| lrv | R Documentation |
Estimates the long run variance respectively covariance matrix of the supplied time series.
lrv(x, method = c("kernel", "subsampling", "bootstrap", "none"), control = list())
x |
vector or matrix with each column representing a time series (numeric). |
method |
method of estimation. Options are |
control |
a list of control parameters. See 'Details'. |
The long run variance equals the limit of n times the variance of the arithmetic mean of a short range dependent time series, where n is the length of the time series. It is used to standardize tests concering the mean on dependent data.
If method = "none", no long run variance estimation is performed and the value 1 is returned (i.e. it does not alterate the test statistic).
The control argument is a list that can supply any of the following components:
kFunKernel function (character string). More in 'Notes'.
b_nBandwidth (numeric > 0 and smaller than sample size).
gamma0Only use estimated variance if estimated long run variance is < 0? Boolean.
lBlock length (numeric > 0 and smaller than sample size).
overlappingOverlapping subsampling estimation? Boolean.
distrTranform observations by their empirical distribution function? Boolean. Default is FALSE.

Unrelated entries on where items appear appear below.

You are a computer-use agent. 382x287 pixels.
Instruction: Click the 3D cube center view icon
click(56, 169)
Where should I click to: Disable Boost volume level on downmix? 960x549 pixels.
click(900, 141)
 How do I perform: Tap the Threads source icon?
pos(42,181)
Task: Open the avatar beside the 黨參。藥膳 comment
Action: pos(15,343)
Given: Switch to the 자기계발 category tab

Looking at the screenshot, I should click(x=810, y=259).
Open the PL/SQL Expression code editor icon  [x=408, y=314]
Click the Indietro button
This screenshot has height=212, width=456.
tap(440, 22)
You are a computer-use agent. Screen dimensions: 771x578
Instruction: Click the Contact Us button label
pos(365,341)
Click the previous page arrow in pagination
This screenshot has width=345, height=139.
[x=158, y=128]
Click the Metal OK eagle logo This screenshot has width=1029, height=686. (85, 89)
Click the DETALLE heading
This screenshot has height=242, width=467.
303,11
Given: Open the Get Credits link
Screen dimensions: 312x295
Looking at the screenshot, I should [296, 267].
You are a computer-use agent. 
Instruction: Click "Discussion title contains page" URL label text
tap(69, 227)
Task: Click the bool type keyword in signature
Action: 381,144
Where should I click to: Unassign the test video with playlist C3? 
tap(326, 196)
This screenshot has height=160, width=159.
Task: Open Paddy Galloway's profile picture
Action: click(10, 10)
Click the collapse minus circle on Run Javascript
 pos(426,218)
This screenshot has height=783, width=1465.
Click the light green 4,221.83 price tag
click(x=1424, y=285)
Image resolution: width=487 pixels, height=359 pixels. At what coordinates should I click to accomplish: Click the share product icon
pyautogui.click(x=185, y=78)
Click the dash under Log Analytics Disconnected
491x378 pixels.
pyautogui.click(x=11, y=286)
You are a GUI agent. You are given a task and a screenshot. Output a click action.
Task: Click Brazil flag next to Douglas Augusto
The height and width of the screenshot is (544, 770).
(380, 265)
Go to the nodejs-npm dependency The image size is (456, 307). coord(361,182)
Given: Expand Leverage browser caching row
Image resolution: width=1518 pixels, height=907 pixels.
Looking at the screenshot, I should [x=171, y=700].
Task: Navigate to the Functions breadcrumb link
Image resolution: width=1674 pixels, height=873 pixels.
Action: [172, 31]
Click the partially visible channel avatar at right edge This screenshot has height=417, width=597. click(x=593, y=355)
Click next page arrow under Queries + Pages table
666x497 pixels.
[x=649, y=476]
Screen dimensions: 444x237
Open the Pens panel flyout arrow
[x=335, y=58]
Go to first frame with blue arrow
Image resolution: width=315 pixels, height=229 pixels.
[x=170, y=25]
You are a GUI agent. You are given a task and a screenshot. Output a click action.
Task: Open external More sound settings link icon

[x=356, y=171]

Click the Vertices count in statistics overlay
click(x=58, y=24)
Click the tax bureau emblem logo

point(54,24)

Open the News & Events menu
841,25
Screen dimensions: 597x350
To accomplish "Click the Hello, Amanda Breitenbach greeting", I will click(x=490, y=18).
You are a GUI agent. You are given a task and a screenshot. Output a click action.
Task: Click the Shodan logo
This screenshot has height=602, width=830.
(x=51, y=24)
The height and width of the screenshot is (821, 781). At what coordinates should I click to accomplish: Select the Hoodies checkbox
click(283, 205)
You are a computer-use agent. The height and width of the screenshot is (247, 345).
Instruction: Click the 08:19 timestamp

BBootstrap repetitions (integer).
seedRNG seed (numeric).
versionWhat property does the CUSUM test test for? Character string, details below.
locEstimated location corresponding to version. Numeric value, details below.
scaleEstimated scale corresponding to version. Numeric value, details below.
Kernel-based estimation
The kernel-based long run variance estimation is available for various testing scenarios (set by control$version) and both for one- and multi-dimensional data. It uses the bandwidth b_n = control$b_n and kernel function k(x) = control$kFun. For tests on certain properties also a corresponding location control$loc (m_n) and scale control$scale (v_n) estimation needs to be supplied. Supported testing scenarios are:
"mean"
1-dim. data:
\hat{\sigma}^2 = \frac{1}{n} \sum_{i = 1}^n (x_i - \bar{x})^2 + \frac{2}{n} \sum_{h = 1}^{b_n} \sum_{i = 1}^{n - h} (x_i - \bar{x}) (x_{i + h} - \bar{x}) k(h / b_n).
If control$distr = TRUE, then the long run variance is estimated on the empirical distribution of x. The resulting value is then multiplied with \sqrt{\pi} / 2.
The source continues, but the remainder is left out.